Directions: Please reproduce all entries word for word, leaving every image behind.

[Saved entries]
# # #

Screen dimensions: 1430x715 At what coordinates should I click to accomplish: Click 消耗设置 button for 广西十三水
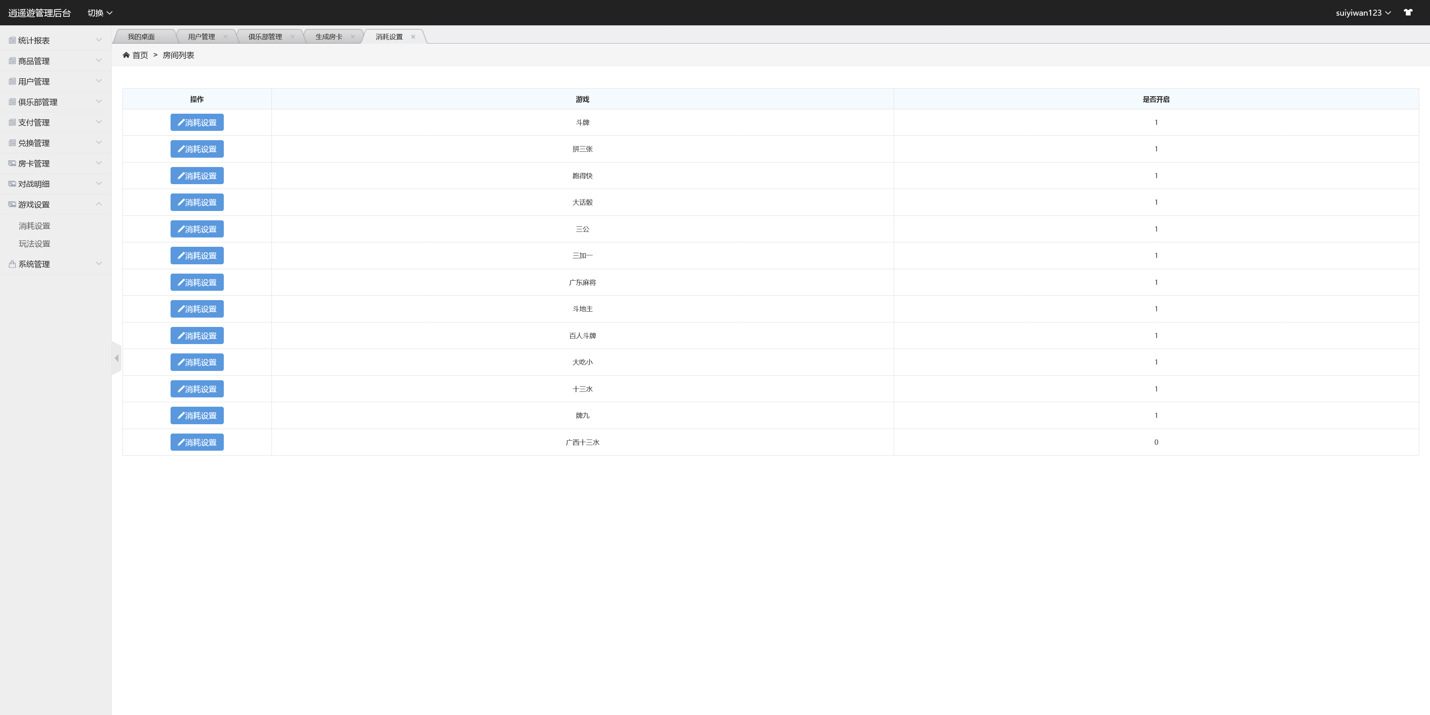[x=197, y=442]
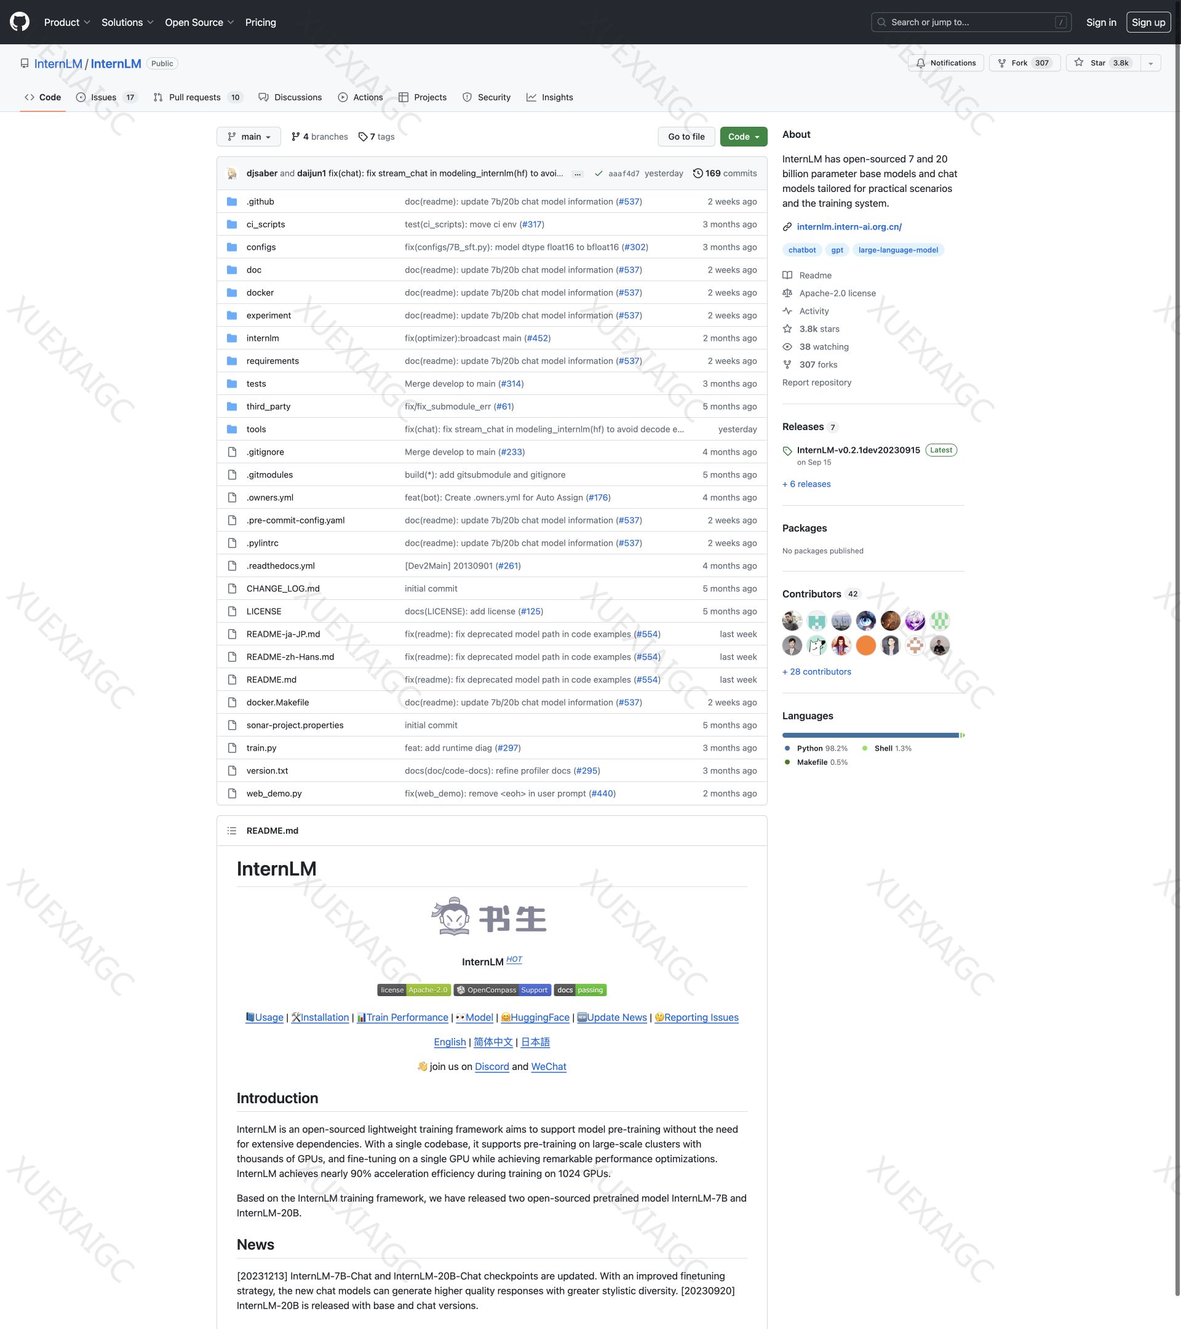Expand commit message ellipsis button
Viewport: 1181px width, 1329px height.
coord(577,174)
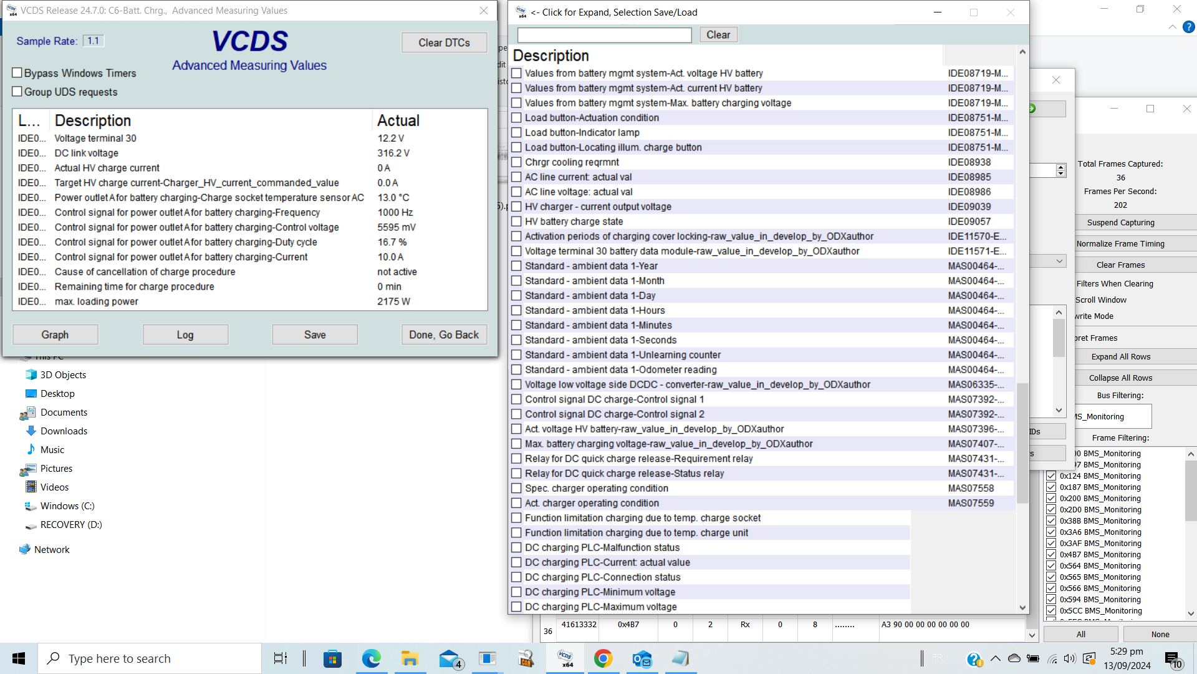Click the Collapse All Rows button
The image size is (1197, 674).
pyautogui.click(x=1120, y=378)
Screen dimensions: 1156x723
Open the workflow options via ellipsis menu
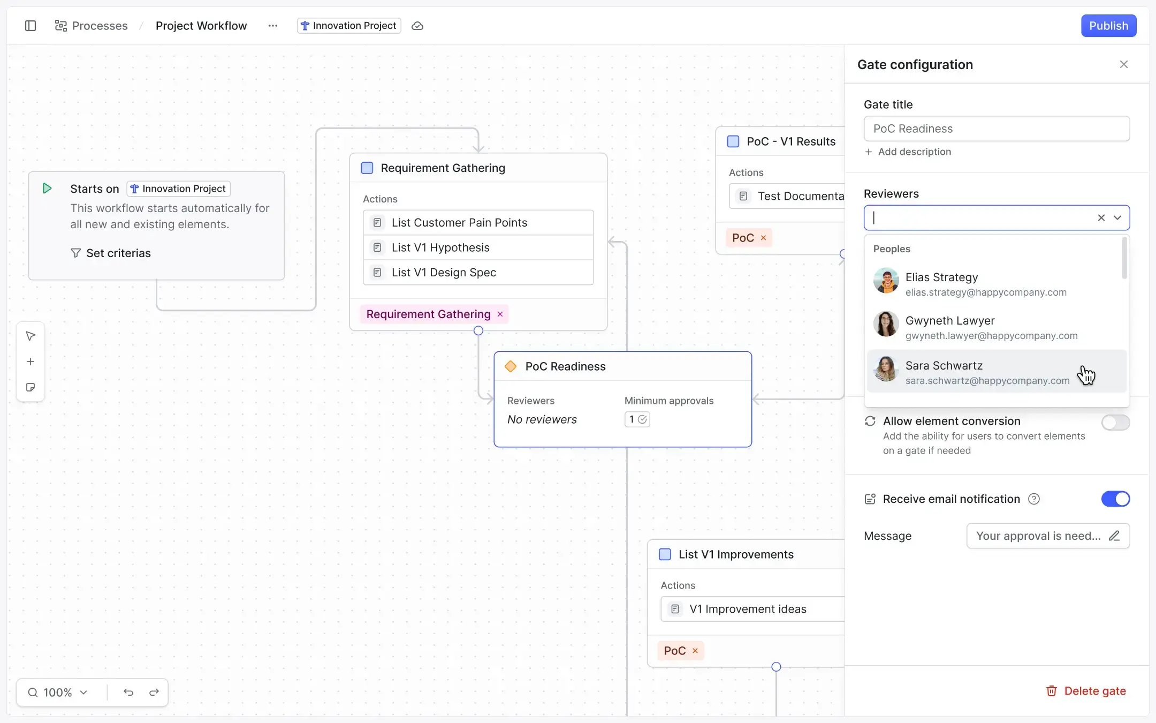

# # #

Response area:
Screen dimensions: 1430x715 At what coordinates should I click to accomplish: Click 消耗设置 button for 广西十三水
[x=197, y=442]
Expand commit message ellipsis button
Viewport: 1181px width, 1329px height.
coord(577,174)
Click the Collapse All Rows button
The image size is (1197, 674).
pyautogui.click(x=1120, y=378)
Screen dimensions: 1156x723
Open the workflow options via ellipsis menu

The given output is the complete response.